:: WHAT TO PRODUCE ::
The line containing "This screenshot has width=870, height=1078." marks the end; return exactly every line from the start of the records up to and including it, but no pictures.

[Data items]
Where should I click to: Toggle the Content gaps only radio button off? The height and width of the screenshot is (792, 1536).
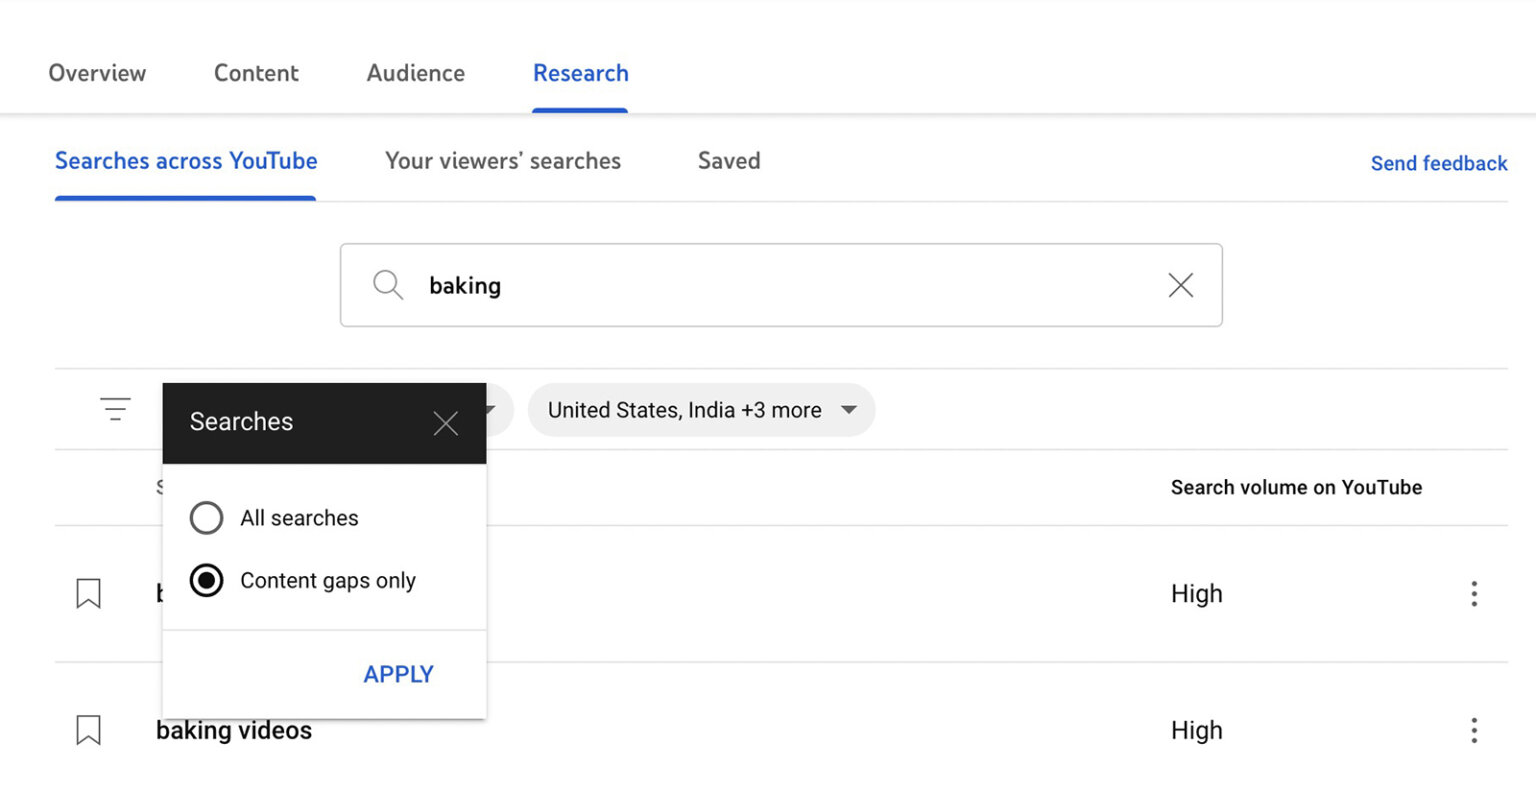pos(206,580)
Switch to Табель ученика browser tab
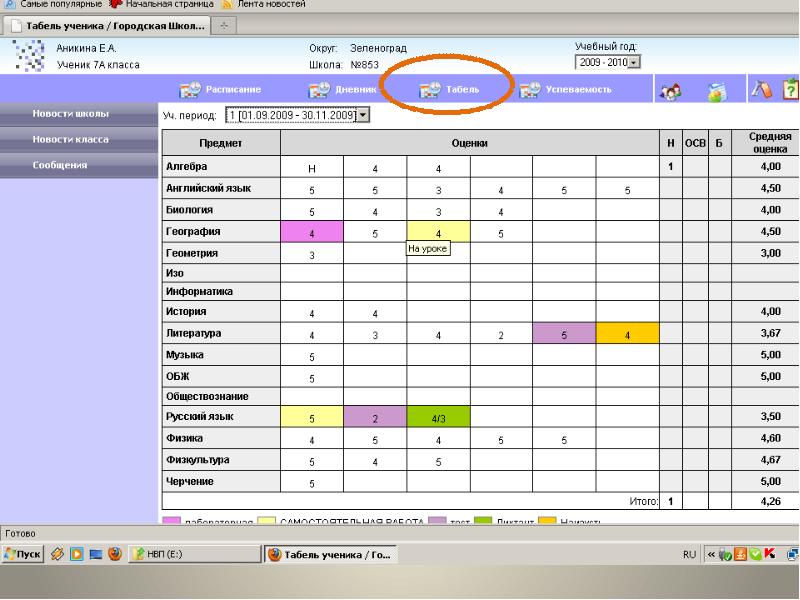800x600 pixels. click(x=108, y=26)
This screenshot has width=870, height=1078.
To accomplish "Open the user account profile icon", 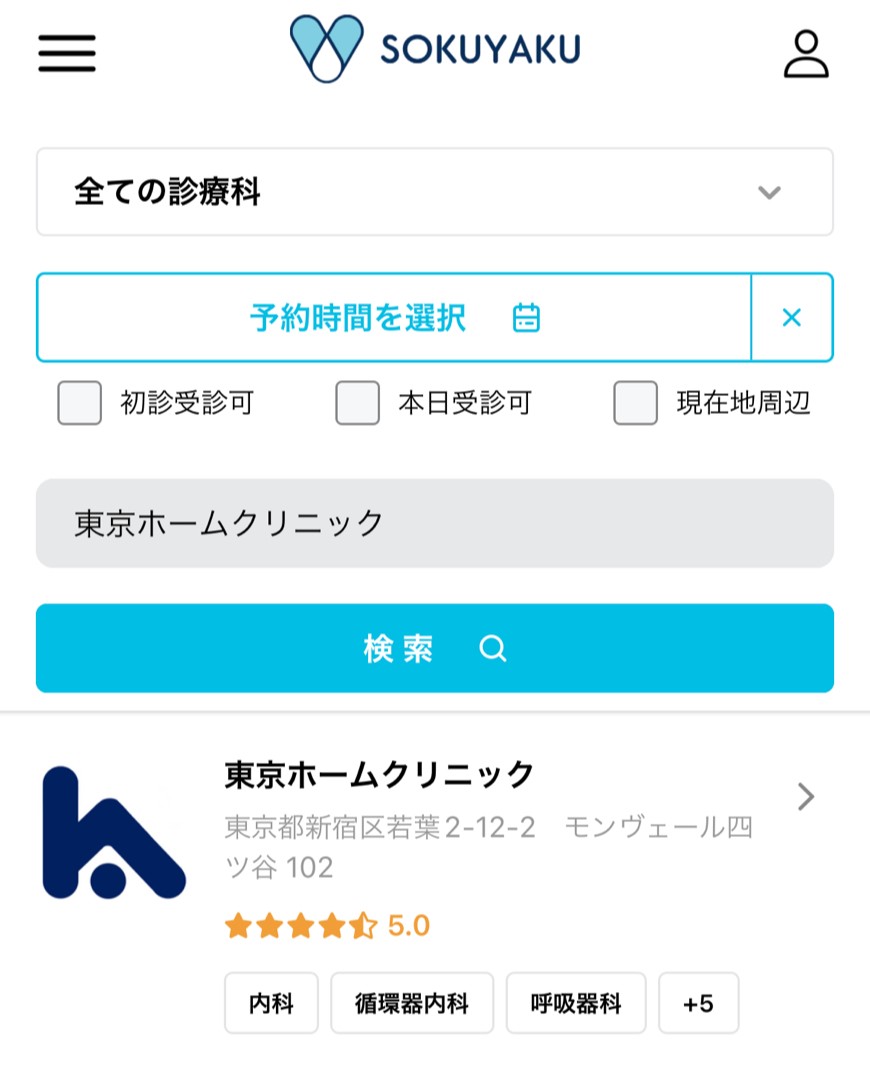I will tap(806, 54).
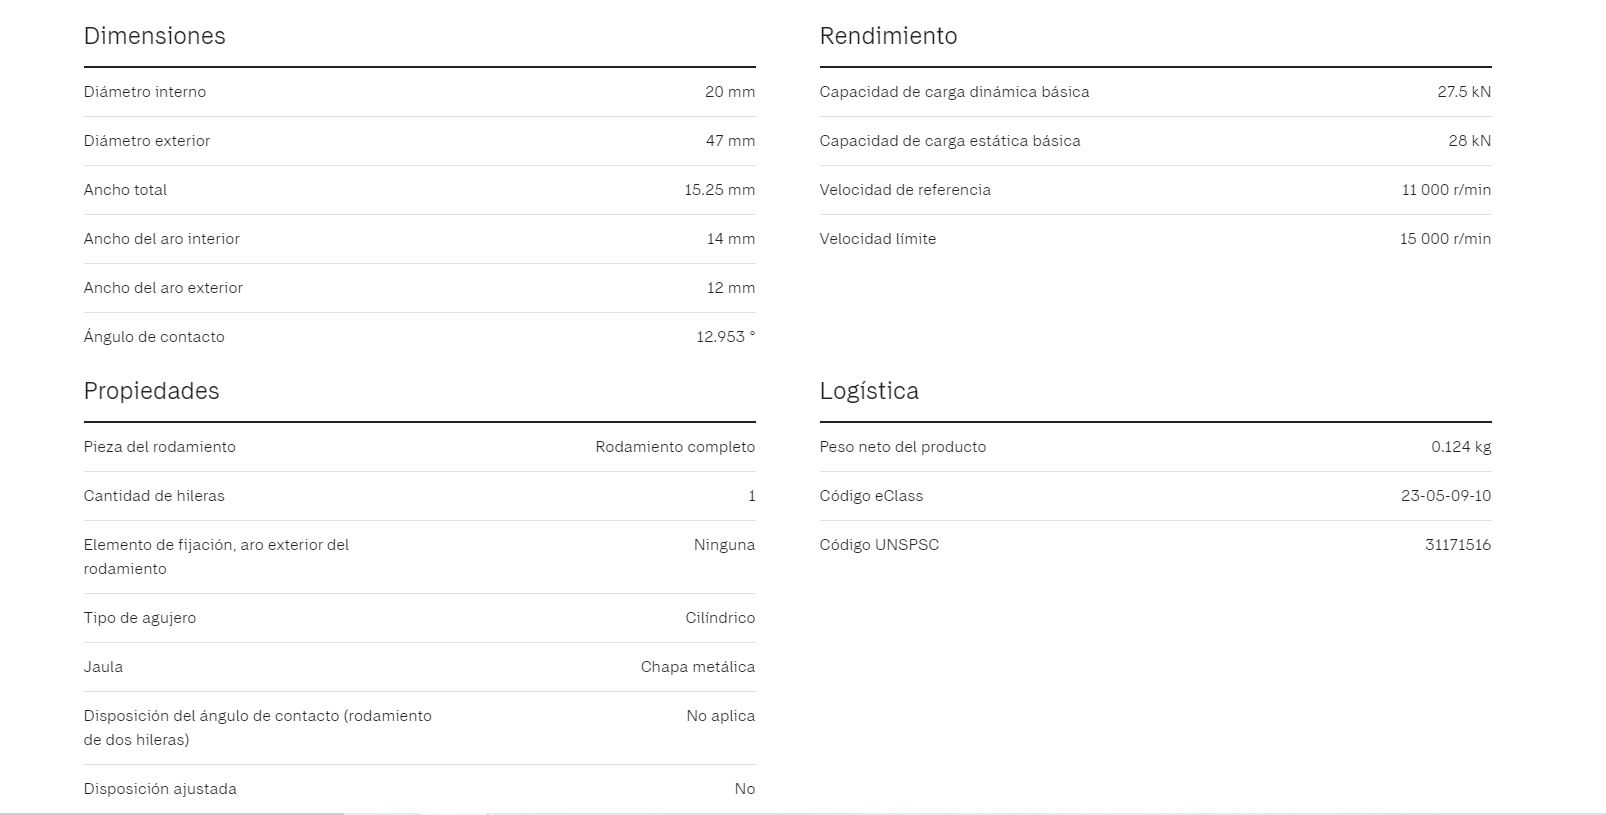Click the Rendimiento section heading
Image resolution: width=1606 pixels, height=815 pixels.
click(x=888, y=36)
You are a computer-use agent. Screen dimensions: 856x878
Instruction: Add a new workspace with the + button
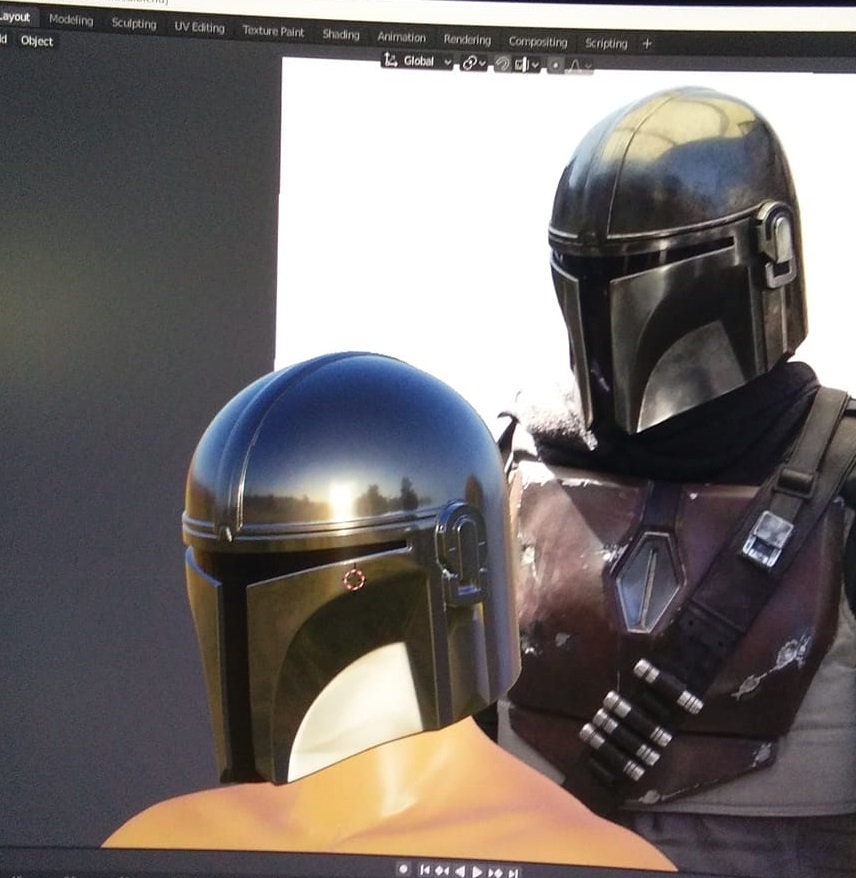tap(645, 43)
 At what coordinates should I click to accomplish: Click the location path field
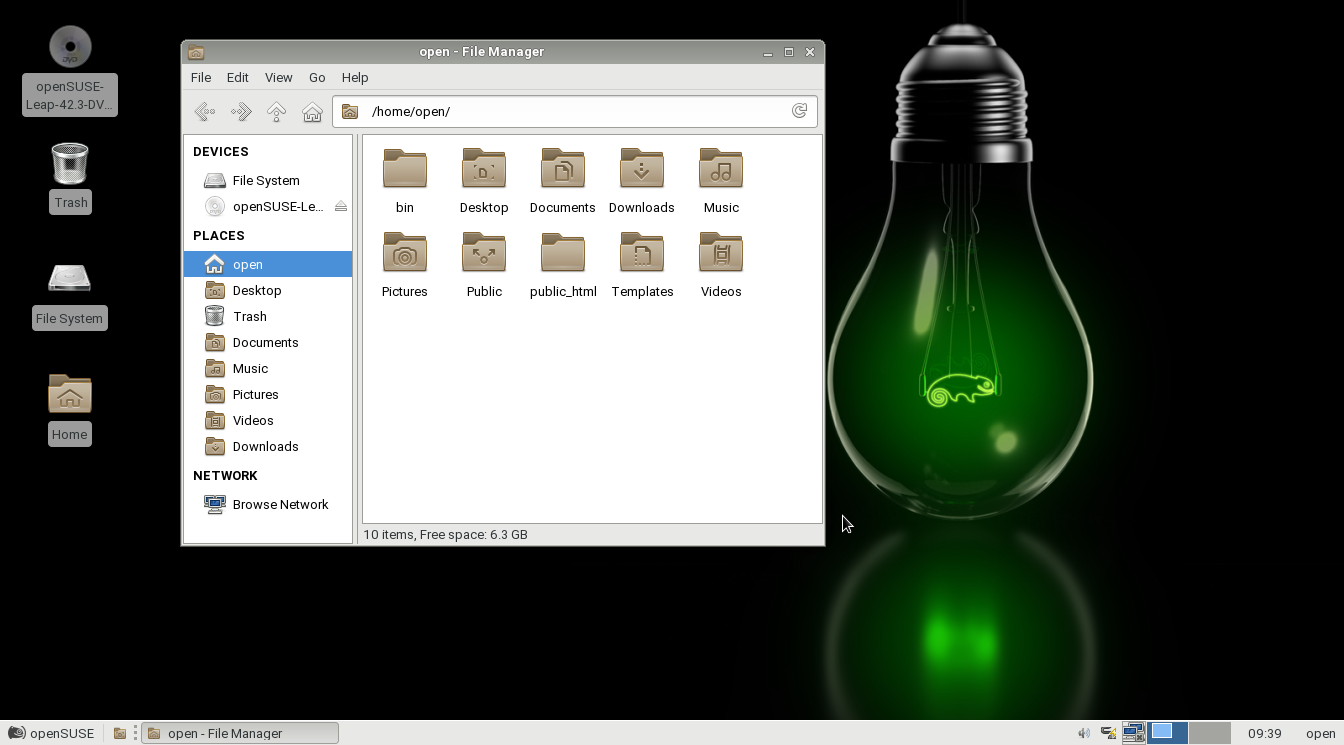(570, 112)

:: SOLUTION FOR THIS EXERCISE ::
Where should I click to: Toggle the Content gaps only radio button off? The height and width of the screenshot is (792, 1536).
pos(206,580)
Switch to Табель ученика browser tab
800x600 pixels. click(x=108, y=26)
This screenshot has width=870, height=1078.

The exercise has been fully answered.